The company also handily beat Wall Street’s third-quarter profit and revenue forecasts.

SAGGING ARCHES: McDonald’s slid 5% after its third-quarter profit and revenue fell short of Wall Street forecasts. The company has been spending more money to promote its delivery options and stores are undergoing extensive renovations.

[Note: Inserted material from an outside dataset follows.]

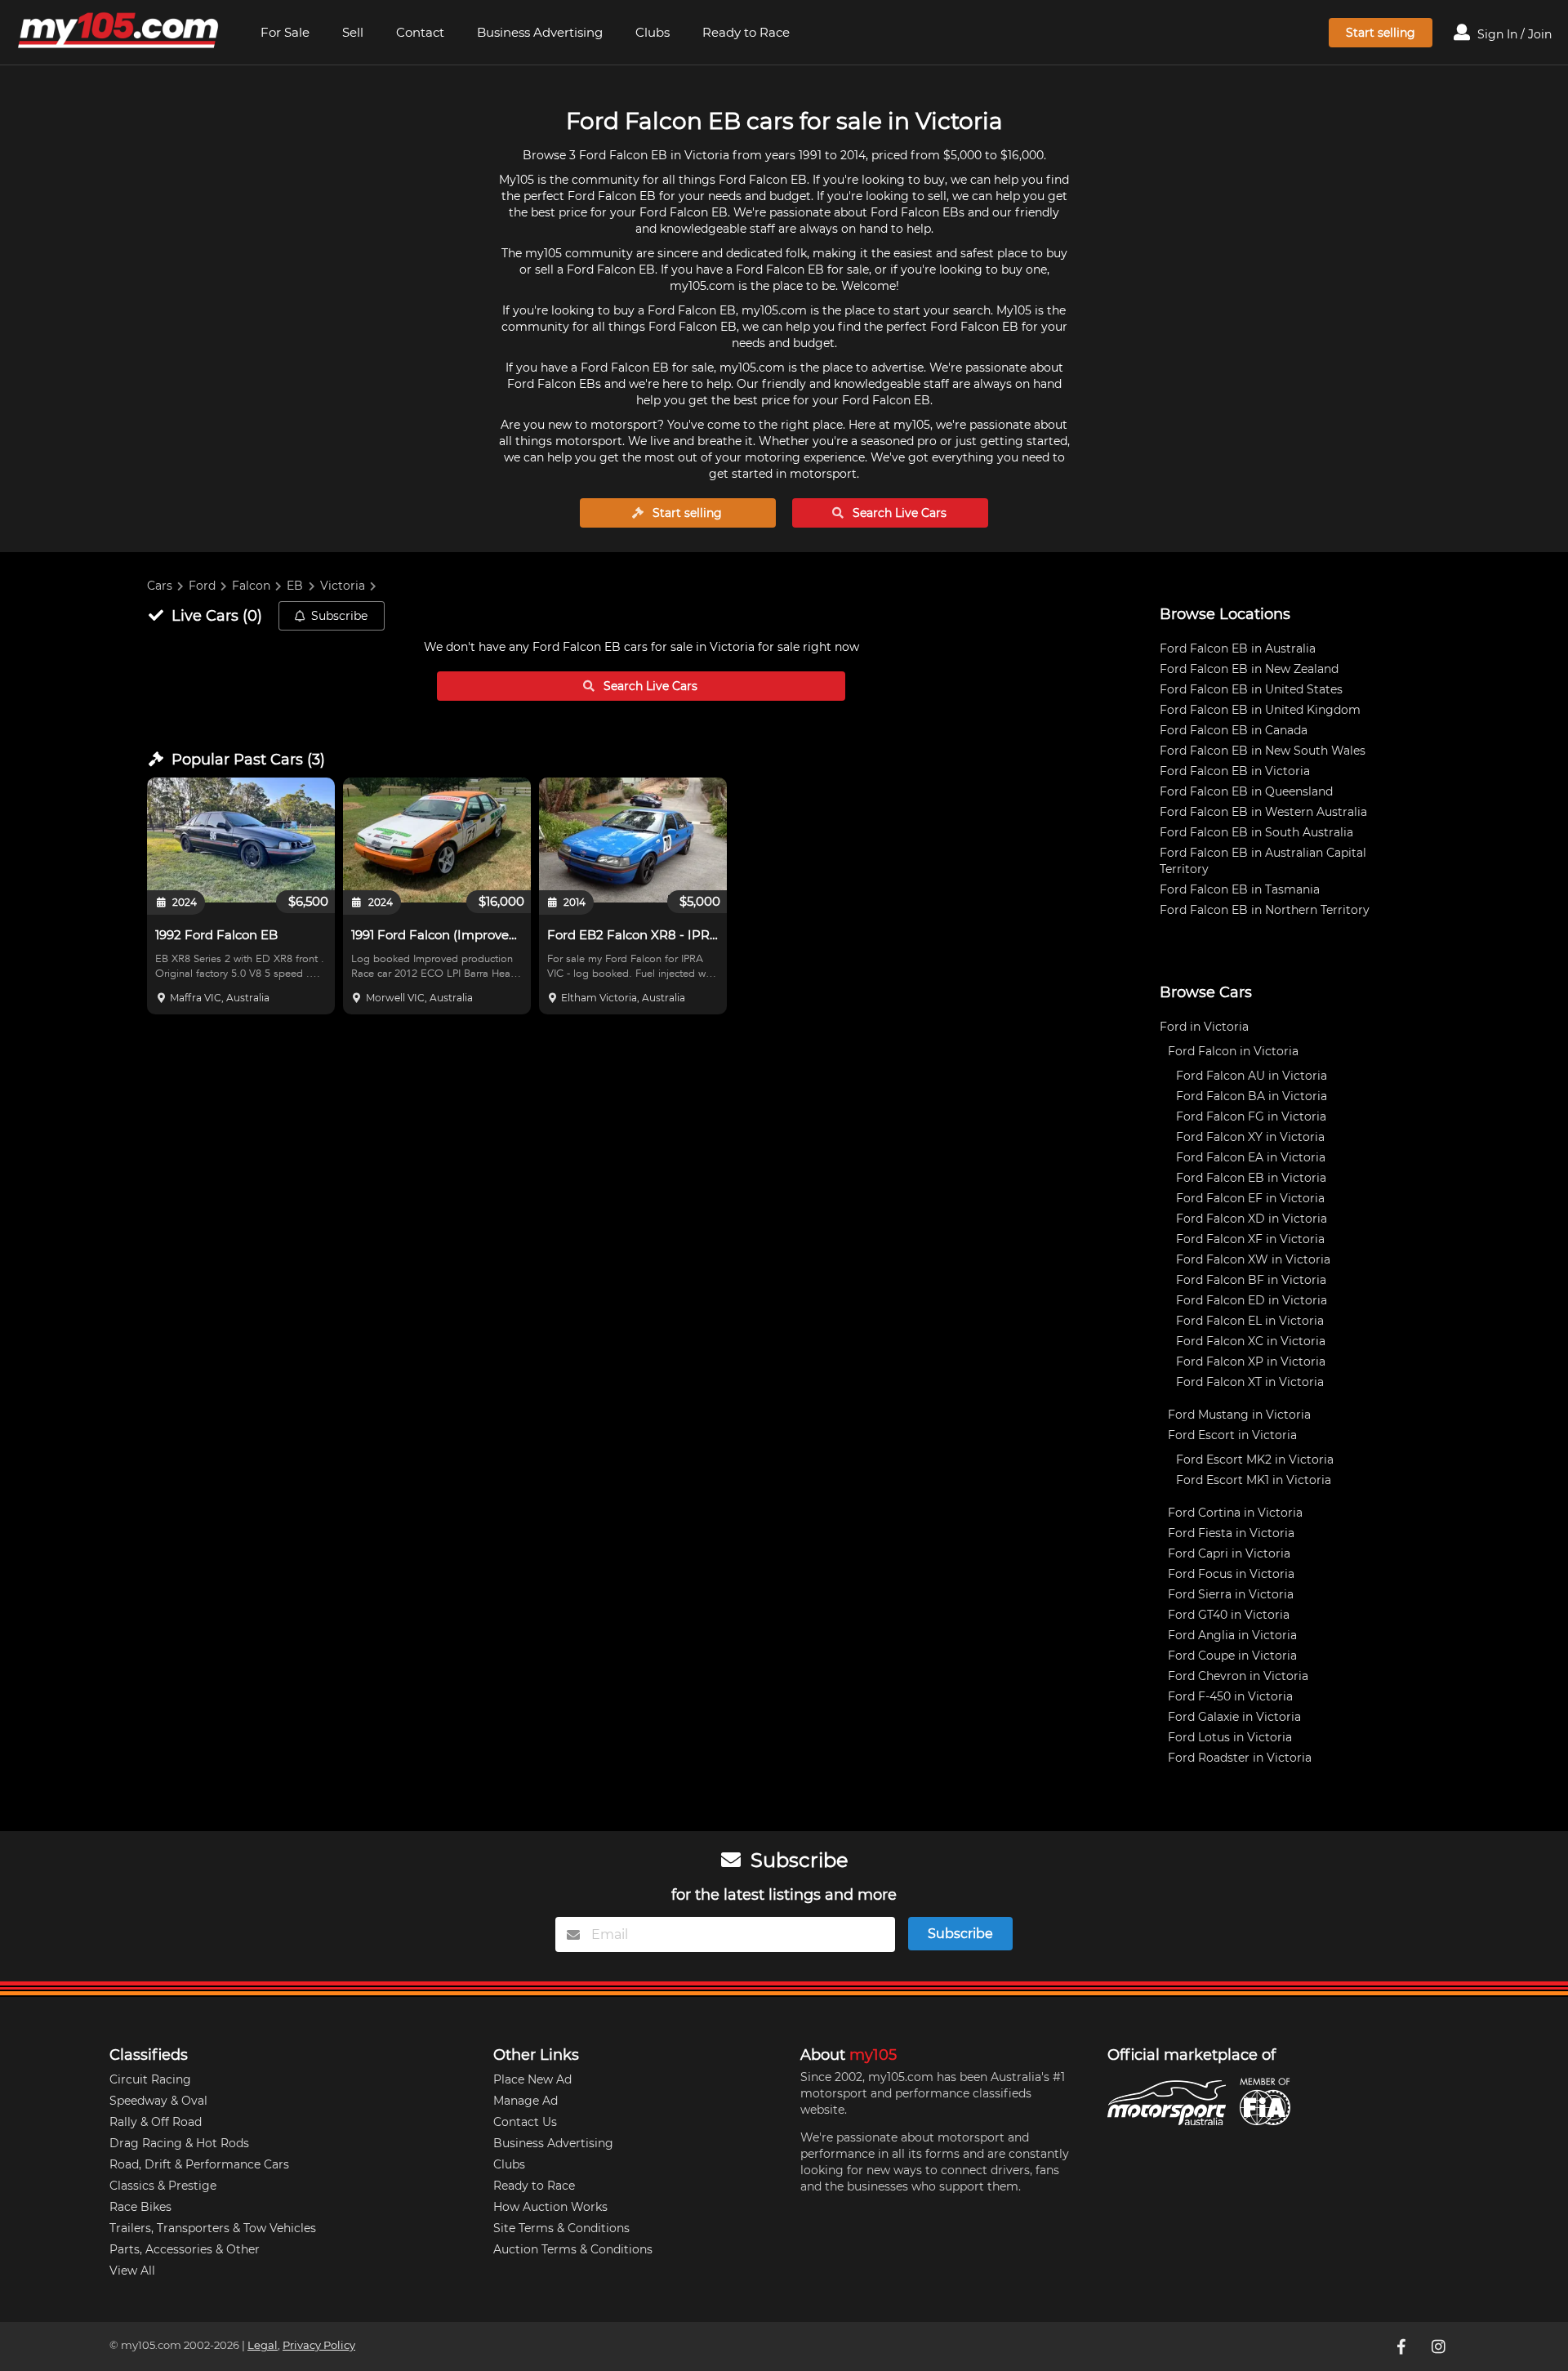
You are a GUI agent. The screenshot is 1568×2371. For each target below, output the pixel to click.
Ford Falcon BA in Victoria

CHANGING OUTFITS: Under Armour climbed 6.4% after the athletic gear maker said founder Kevin Plank will step down as CEO in the new year to become the company’s executive chairman and brand chief. Patrik Frisk, who became president and chief operating officer two years ago, will be the second CEO since it was founded in 1996.

NOT SO TASTY: Del Taco Restaurants slumped 17.3% after the restaurant chain’s third-quarter profit fell short of Wall Street expectations. It also its revenue forecast.

OVERSEAS: Stocks in Europe finished higher after British lawmakers on Tuesday approved Prime Minister Boris Johnson’s Brexit deal in principle. However, they also rejected the government’s fast-track attempt to pass the bill within days.

British Prime Minister Boris Johnson says he will “pause” the government’s planned Brexit legislation.